■ WHAT IS EXPECTED:
Copy out the lines word for word, starting with the line that contains "The image size is (278, 233)." and going on through the end of the records. Leave out the pictures.

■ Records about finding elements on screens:

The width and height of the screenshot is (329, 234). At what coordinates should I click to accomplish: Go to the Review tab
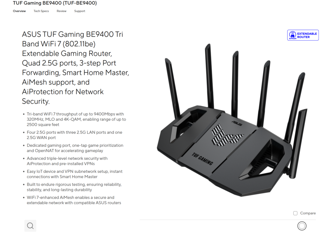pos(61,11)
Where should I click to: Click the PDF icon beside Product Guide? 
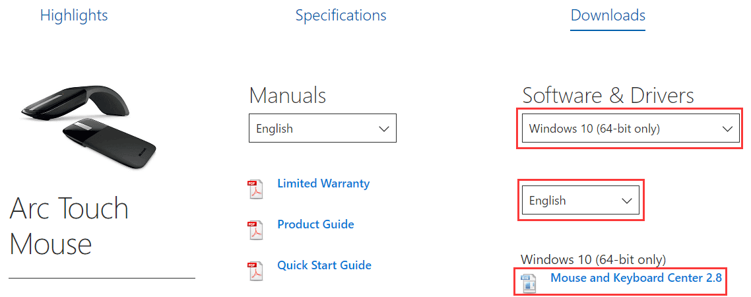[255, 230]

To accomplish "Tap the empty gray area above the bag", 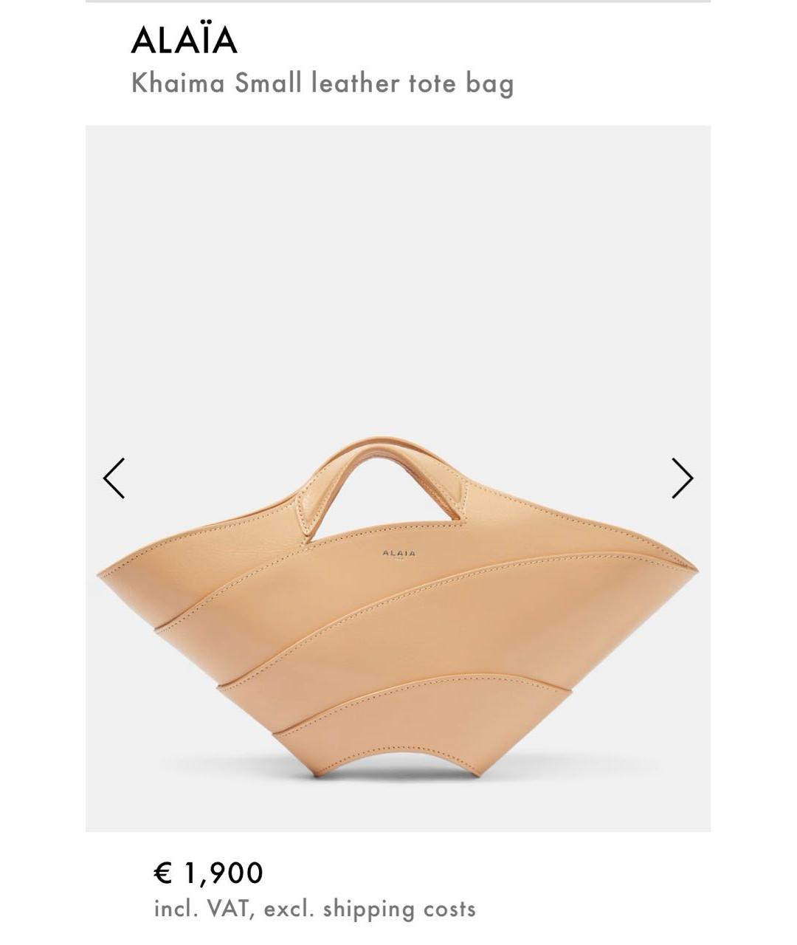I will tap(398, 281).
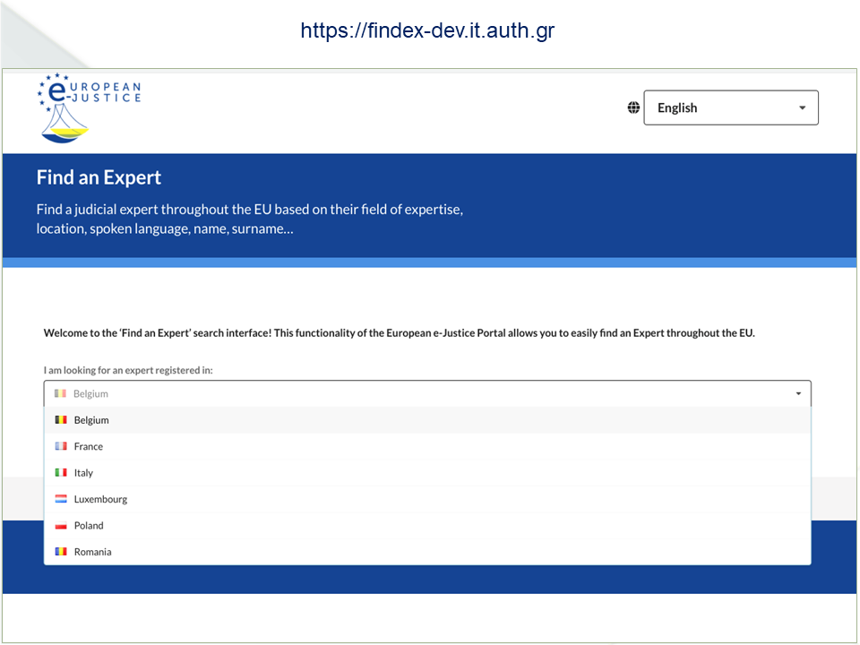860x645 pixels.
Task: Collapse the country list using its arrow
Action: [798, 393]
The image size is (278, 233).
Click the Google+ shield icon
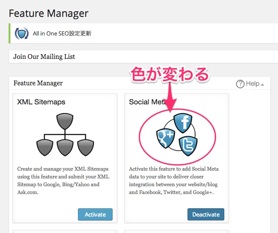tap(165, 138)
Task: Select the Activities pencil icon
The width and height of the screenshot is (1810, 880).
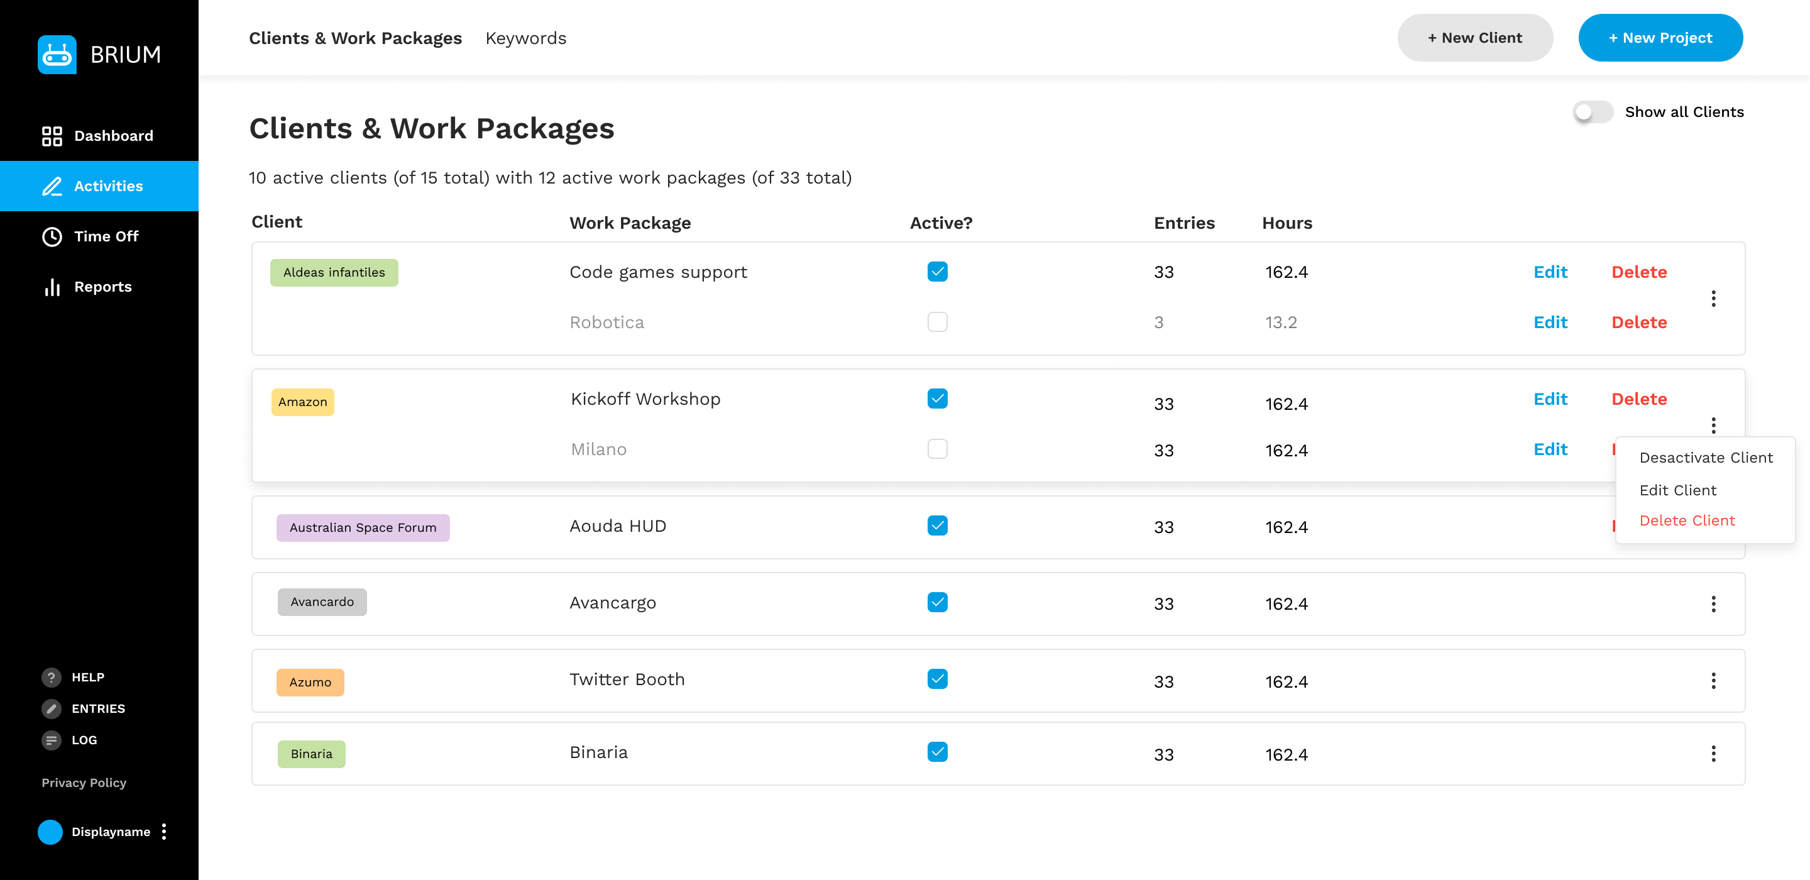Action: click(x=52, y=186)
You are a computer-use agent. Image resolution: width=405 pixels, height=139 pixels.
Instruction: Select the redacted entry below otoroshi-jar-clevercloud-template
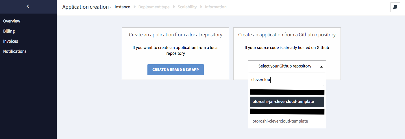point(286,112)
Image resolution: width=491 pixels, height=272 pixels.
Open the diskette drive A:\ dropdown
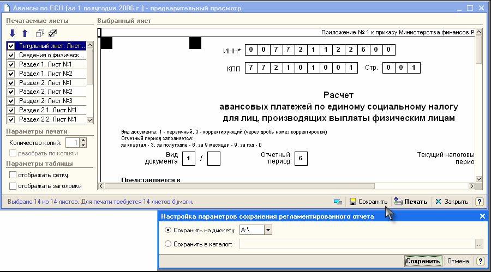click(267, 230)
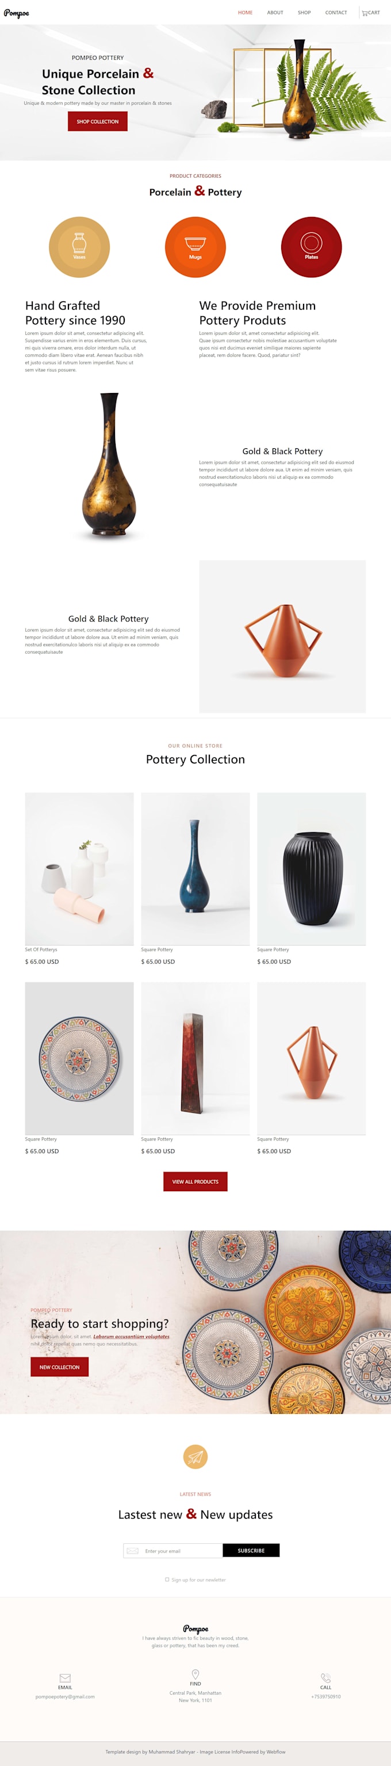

■ THE ANSWER:
The image size is (278, 233).
Click the Google+ shield icon
tap(165, 138)
Task: Select the Activities pencil icon
The width and height of the screenshot is (1810, 880).
Action: click(x=52, y=186)
You are a computer-use agent. Image resolution: width=405 pixels, height=139 pixels.
Instruction: Select the redacted entry below otoroshi-jar-clevercloud-template
point(286,112)
Image resolution: width=491 pixels, height=272 pixels.
Open the diskette drive A:\ dropdown
click(267, 230)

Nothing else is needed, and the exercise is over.